Implications for research, practice, and policy
As a means of mapping and exploring implementation of multisectoral coordination, SNA provides a visual structural map of district-level implementation network. A diagnosis in the form of a network map can inform discussions about how different networks can be strengthened. The results of SNA provide more explicit descriptions or ‘mapping’ of key actors, relationships and decision-making, offering insights into health system leaders regarding effective implementation. In this study, both districts relied on key central players for the diffusion of innovation, knowledge and network interventions (Sikkema et al., 2000). We identified stakeholders who acted as crucial role in coordination and building linkages between different groups in the system (Burt, 2002; Newman and Dale, 2005). The SNA approach can also provide a pragmatic network diagnosis to facilitate the ‘rewiring’ of networks, where decision-makers might consider intervening to optimize relationships or connections; for instance, to ‘activate’ key actors who could engage with a greater role in decision-making to enhance the potential of the network (Blanchet et al., 2012). Network metrics can provide insights into the relationships, positions, structure and strength of a network, so as to diagnose weaker relations/ties which have not been fully utilized. Moreover, SNA can be used as a learning instrument by state and district stakeholders to study these districts as ‘learning sites’ for formalized, continuous research and partnerships to promote continuous learning and create an overlap between policy development and implementation. Simultaneously, this can also provide the scope for the improvement of everyday practices at local level and to promote cooperation and coordination for the program by sharing the visual network diagrams that build awareness and invite different departmental partnerships.

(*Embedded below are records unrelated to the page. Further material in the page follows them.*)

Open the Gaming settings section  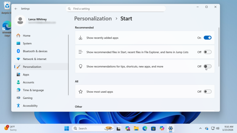click(27, 98)
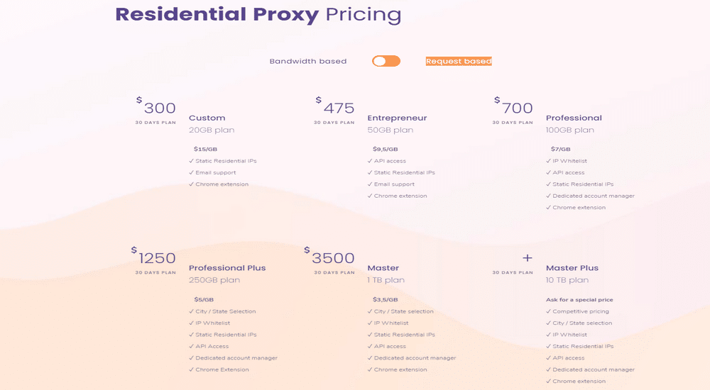710x390 pixels.
Task: Click Ask for a special price
Action: (x=579, y=299)
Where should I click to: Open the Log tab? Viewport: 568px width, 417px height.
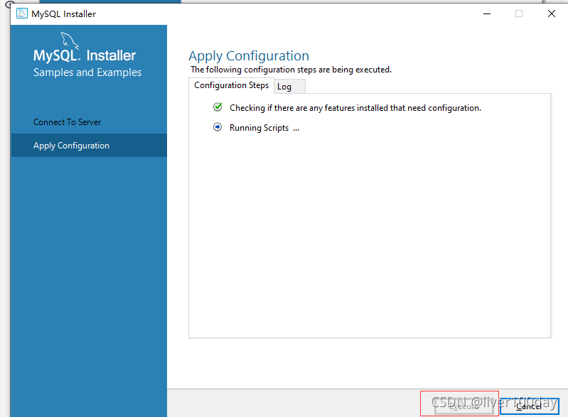(284, 86)
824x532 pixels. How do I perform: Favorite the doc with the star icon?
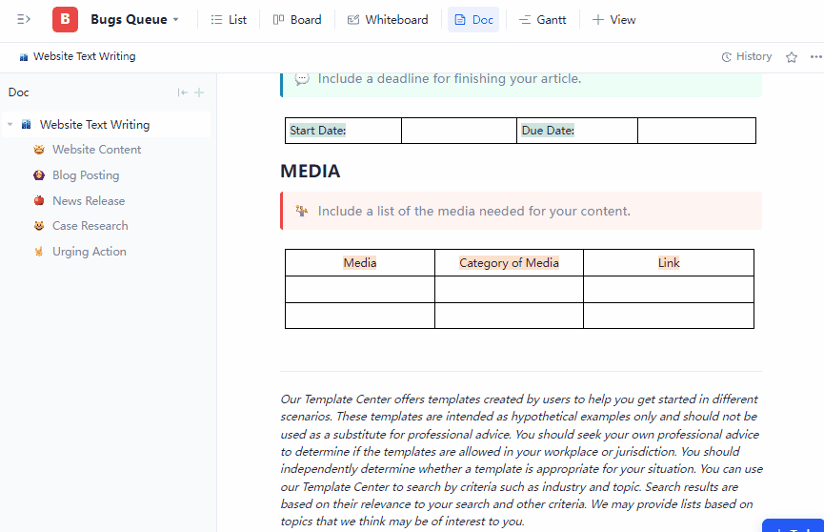(792, 57)
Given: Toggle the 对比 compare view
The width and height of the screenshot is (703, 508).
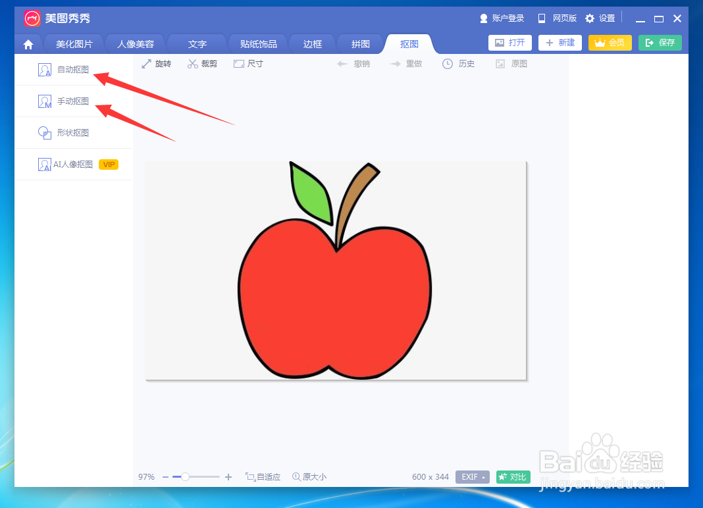Looking at the screenshot, I should 513,476.

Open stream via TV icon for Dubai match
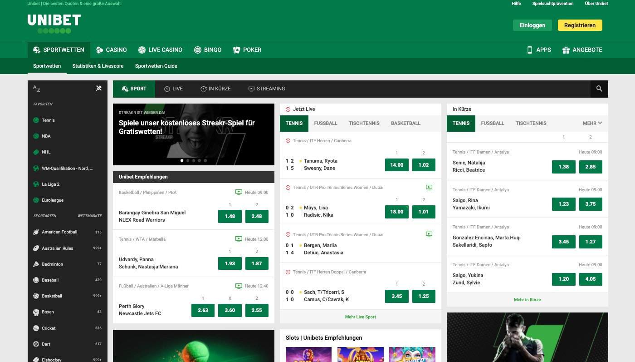point(429,187)
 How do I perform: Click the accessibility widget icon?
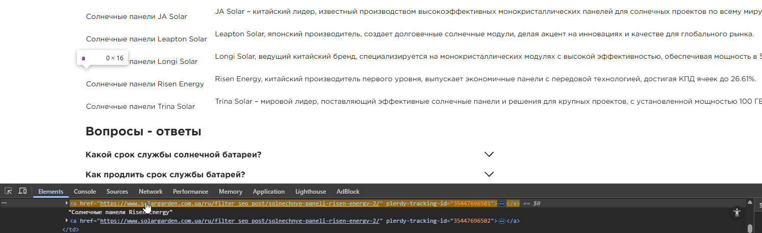(736, 213)
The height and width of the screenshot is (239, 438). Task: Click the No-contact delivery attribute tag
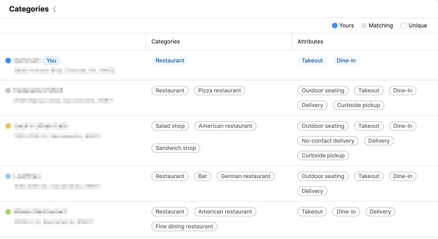point(328,141)
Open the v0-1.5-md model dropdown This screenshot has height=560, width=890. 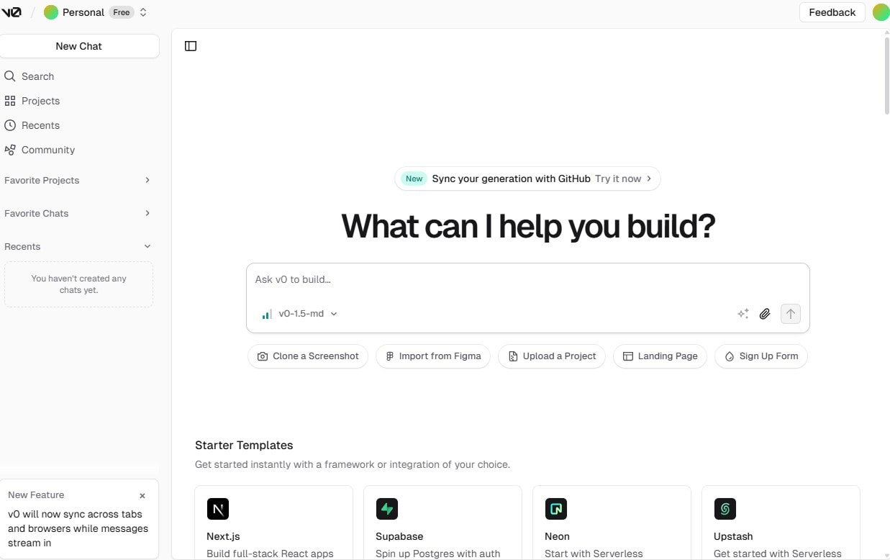[x=300, y=314]
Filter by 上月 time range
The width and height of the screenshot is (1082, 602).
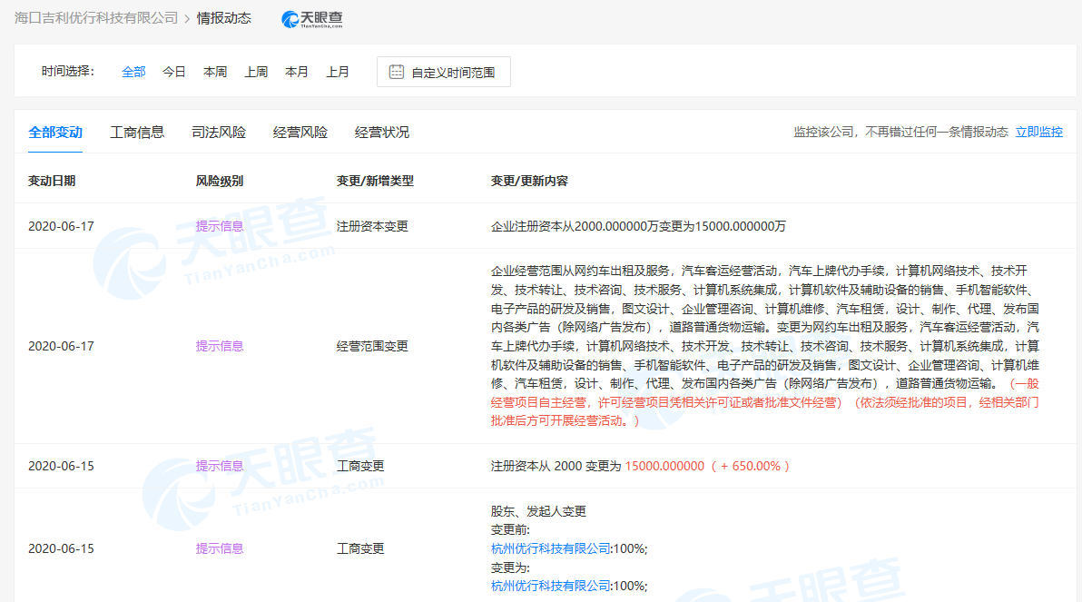coord(338,72)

SNA can be of value during pilot or developmental, implementation and evaluation phase. During the early phases of intervention, it can enable understanding of complex implementation, by deciphering the networks of multiple professionals and associated sectors. Using the mapping exercise, it can help design strategies considering the social context of program members, its delivery, determining the appropriate methods and channels of communication needs and identify particular change agents and opinion leaders to widen the outreach of network. During the implementation and evaluation phases, when coupled with a mixed methods design, SNA can help analyze network as a whole system and at individual organizational level. Thus, enabling identification of points of influence to create and improve selected strategies for a group or organization. Therefore, SNA as a tool can be adopted to diagnose, map, monitor and intervene in complex multisectoral health programs.